How to Use Claude Opus 4.5 API
Anthropic released Claude Opus 4.5 in late November 2025 as a more capable, more efficient Opus-class model targeted at professional software engineering, agentic workflows, and long-horizon tasks. It’s available through Anthropic’s developer platform and via CometAPI and it introduces new API controls (notably the effort parameter), improved computer-use tooling, extended thinking, and token efficiency improvements that matter in production.
Below is a practical, professional walkthrough: what changed, how to get access, how to use the new controls (effort, extended thinking, tool use, files/computer use), cost & optimization guidance, safety/governance considerations, and real-world integration patterns.
What exactly is Claude Opus 4.5 and why does it matter?
Claude Opus 4.5 is Anthropic’s newest Opus-class model family member (released November 24–25, 2025) that focuses on maximum reasoning and coding capability while improving token efficiency and offering new API controls for balancing cost vs. thoroughness. Anthropic positions Opus 4.5 as the “most intelligent model” it has released, aiming at complex software engineering tasks, long-running agents, spreadsheet/Excel automation, and tasks requiring sustained multi-step reasoning.
What are the major updates in Opus 4.5?
Anthropic designed Opus 4.5 to improve depth of reasoning and agentic behavior while giving developers better control over cost/latency tradeoffs. The release highlights are:
- Effort parameter (beta): a first-class API knob that controls how much “thinking budget” Claude spends on a request (commonly
low,medium,high). It influences reasoning, tool calls, and internal “thinking” tokens so you can tune speed vs. thoroughness per-call rather than switching models. This is a signature Opus 4.5 capability. - Better agent and tool orchestration: improved accuracy at choosing tools, better structured tool calls and a more robust tool-result workflow for building agents and multi-step pipelines. Anthropic ships docs and SDK guidance for the “tool use” flow.
- Token / cost efficiency — Anthropic reports up to ~50% reductions in token usage for some workflows vs Sonnet 4.5, plus fewer tool call errors and fewer iterations for complex engineering tasks.

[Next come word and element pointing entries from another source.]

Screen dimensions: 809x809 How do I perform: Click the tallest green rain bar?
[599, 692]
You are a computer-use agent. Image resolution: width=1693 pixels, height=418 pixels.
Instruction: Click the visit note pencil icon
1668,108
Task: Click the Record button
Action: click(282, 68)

- Enhanced multimodal capabilities: Comprehensive improvements in visual, reasoning, and mathematical performance.
- Context window expanded to 200K tokens, supporting deep, long conversations and complex document analysis.
What practical capabilities improved?
Performance upgrade
- Better agent and tool orchestration: improved accuracy at choosing tools, better structured tool calls and a more robust tool-result workflow for building agents and multi-step pipelines. Anthropic ships docs and SDK guidance for the “tool use” flow. Improved context handling , compaction helpers for long agent runs, and first-class tool SDKs for registering and validating tools means Opus 4.5 is better for building agents that run unattended for many steps.
- Enhanced multimodal capabilities: Comprehensive improvements in visual, reasoning, and mathematical performance.
- Context window expanded to 200K tokens, supporting deep, long conversations and complex document analysis.
Coding and long-horizon work
Opus 4.5 continues to be benchmark-driven for coding tasks; it reduces the number of iterations and tool-call errors during long jobs (code migration, refactor, multi-step debugging). Early reports and Anthropic’s system card note improved sustained performance on engineering benchmarks and dramatic efficiency wins in tool-driven pipelines.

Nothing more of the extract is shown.